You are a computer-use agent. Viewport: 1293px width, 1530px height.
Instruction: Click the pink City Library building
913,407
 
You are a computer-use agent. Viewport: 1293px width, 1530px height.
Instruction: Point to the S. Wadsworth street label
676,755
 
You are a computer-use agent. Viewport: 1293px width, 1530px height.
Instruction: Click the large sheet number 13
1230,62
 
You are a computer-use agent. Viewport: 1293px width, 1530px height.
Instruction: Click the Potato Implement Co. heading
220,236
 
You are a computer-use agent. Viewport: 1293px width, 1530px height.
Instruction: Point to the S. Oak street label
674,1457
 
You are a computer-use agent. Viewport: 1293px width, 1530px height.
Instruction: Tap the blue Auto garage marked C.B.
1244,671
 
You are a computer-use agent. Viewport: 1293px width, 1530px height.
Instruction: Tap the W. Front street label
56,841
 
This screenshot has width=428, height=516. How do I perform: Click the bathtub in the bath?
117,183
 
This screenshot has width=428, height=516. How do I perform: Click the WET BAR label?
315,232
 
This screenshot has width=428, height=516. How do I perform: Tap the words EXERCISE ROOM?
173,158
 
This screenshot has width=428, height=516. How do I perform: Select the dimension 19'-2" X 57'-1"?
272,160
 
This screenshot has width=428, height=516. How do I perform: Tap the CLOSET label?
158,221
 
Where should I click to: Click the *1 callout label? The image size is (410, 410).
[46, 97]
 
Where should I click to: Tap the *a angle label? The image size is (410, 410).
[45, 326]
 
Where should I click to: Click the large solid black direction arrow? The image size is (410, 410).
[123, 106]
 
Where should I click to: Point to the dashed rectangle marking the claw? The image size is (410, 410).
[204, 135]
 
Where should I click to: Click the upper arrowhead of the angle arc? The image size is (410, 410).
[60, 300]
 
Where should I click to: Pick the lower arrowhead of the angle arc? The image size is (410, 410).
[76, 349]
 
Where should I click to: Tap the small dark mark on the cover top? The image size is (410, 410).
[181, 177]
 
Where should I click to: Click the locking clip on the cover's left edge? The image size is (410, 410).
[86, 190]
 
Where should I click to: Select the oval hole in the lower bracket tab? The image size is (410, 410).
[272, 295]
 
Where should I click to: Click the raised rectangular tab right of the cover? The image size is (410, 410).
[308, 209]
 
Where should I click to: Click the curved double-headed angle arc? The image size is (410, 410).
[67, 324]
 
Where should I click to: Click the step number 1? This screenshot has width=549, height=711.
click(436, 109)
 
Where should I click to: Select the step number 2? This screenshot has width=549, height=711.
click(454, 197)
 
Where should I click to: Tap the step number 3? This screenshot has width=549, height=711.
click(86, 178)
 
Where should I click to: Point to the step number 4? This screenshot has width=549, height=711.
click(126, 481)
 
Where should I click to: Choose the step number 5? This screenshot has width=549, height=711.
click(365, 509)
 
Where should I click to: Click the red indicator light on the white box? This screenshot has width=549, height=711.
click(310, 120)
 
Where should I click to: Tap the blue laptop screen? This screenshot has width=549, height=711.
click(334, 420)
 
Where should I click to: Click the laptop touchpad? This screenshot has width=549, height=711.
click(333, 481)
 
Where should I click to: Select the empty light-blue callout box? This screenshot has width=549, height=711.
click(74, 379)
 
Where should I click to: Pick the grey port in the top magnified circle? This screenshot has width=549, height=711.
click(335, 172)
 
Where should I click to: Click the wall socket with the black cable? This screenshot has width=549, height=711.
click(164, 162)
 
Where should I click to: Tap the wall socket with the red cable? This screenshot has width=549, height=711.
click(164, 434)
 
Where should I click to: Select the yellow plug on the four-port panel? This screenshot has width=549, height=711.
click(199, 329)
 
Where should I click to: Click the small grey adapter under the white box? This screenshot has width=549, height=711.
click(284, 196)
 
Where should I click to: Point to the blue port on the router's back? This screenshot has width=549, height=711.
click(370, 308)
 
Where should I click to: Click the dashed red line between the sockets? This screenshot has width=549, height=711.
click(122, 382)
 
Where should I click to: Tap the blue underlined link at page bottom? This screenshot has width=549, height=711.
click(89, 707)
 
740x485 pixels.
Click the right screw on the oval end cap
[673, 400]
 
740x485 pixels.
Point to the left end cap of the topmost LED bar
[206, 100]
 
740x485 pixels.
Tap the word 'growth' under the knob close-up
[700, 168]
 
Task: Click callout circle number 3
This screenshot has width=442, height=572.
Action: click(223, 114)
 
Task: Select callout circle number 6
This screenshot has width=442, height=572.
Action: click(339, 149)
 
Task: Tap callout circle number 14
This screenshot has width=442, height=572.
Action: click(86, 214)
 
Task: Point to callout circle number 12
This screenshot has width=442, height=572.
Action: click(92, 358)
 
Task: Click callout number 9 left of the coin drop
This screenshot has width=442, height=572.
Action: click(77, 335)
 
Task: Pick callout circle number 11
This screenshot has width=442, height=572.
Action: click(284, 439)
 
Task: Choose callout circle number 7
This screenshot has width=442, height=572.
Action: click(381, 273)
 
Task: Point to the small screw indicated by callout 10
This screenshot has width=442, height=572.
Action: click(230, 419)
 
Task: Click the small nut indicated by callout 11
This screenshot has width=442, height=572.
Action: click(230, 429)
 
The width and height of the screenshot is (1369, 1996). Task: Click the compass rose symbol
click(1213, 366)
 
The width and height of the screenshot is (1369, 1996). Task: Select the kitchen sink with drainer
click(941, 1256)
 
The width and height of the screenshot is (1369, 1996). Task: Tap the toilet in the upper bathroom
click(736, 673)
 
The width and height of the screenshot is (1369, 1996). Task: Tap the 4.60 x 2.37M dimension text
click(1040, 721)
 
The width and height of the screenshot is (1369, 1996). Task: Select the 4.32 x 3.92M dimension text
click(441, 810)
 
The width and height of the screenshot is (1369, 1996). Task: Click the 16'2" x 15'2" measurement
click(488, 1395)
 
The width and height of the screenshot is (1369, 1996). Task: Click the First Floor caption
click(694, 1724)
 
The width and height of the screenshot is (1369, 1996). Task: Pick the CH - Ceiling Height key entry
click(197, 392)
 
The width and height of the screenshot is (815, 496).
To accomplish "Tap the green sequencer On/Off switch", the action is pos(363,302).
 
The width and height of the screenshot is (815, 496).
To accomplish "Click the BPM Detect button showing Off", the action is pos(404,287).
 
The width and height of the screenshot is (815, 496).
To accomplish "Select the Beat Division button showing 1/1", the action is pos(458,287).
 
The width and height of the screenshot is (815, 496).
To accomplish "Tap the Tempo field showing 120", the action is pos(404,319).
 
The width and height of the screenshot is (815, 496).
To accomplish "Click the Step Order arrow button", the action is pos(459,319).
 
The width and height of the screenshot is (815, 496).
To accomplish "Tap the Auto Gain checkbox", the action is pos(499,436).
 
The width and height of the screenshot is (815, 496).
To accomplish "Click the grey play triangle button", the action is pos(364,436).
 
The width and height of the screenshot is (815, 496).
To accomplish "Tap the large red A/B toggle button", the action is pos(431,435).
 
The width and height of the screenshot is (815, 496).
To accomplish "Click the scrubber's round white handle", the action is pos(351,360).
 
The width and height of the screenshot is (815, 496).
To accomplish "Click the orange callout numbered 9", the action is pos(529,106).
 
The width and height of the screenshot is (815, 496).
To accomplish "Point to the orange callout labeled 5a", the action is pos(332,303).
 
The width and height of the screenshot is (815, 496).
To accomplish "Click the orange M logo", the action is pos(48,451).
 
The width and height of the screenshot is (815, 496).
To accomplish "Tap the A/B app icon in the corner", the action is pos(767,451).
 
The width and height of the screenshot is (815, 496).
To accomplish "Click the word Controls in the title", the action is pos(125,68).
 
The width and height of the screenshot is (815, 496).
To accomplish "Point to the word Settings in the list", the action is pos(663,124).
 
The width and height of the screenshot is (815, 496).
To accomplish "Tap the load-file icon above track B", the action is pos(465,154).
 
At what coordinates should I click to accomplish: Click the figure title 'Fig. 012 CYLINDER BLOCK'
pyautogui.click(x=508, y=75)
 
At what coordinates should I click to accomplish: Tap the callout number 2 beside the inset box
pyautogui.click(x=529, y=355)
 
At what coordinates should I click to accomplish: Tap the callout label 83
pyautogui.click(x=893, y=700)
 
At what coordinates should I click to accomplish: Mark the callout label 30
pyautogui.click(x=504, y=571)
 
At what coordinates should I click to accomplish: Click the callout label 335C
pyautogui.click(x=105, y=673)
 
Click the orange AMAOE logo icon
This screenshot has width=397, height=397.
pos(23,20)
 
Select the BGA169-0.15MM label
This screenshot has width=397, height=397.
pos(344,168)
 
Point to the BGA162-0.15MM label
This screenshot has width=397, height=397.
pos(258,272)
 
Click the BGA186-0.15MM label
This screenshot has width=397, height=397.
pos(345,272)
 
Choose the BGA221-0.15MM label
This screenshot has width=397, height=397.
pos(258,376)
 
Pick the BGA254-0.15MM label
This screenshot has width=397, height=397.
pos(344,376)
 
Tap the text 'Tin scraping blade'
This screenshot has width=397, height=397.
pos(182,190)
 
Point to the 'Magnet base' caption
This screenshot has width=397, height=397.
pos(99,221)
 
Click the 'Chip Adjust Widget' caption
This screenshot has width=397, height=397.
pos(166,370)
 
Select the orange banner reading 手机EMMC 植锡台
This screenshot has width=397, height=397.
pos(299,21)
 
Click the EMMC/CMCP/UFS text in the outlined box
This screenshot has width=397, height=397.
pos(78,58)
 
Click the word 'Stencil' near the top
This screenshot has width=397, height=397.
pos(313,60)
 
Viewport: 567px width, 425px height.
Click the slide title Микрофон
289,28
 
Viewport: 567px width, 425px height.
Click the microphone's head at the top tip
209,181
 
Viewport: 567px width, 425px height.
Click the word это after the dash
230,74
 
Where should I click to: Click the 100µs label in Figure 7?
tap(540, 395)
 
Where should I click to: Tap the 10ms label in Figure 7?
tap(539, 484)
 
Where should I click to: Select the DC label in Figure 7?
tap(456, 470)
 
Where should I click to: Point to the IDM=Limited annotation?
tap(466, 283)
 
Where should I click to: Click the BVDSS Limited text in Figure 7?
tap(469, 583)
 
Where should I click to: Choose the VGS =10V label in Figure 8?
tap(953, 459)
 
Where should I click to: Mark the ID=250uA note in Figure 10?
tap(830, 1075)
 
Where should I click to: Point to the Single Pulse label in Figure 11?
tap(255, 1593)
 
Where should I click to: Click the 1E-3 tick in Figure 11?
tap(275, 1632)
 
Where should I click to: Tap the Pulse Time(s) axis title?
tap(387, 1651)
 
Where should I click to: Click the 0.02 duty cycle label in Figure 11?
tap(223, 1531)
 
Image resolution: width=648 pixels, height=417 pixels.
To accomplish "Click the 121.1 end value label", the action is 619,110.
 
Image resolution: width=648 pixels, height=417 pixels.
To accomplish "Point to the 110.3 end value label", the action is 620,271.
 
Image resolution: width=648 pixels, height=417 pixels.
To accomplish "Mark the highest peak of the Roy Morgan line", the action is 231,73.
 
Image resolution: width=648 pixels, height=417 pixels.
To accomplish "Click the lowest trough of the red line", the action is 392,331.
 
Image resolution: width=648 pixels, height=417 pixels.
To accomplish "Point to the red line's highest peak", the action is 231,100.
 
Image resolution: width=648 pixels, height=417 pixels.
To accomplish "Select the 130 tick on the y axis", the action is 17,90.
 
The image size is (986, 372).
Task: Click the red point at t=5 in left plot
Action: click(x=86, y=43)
-.-.-
= Goal of the exercise =
Copy out the lines of the material above, word for word, from the line containing "Where should I click to: Select the empty" through the line containing "click(335, 172)", including both of those lines.

= Result of the exercise =
Where should I click to: Select the empty light-blue callout box? This screenshot has width=549, height=711.
click(74, 379)
 
Where should I click to: Pick the grey port in the top magnified circle? This screenshot has width=549, height=711.
click(335, 172)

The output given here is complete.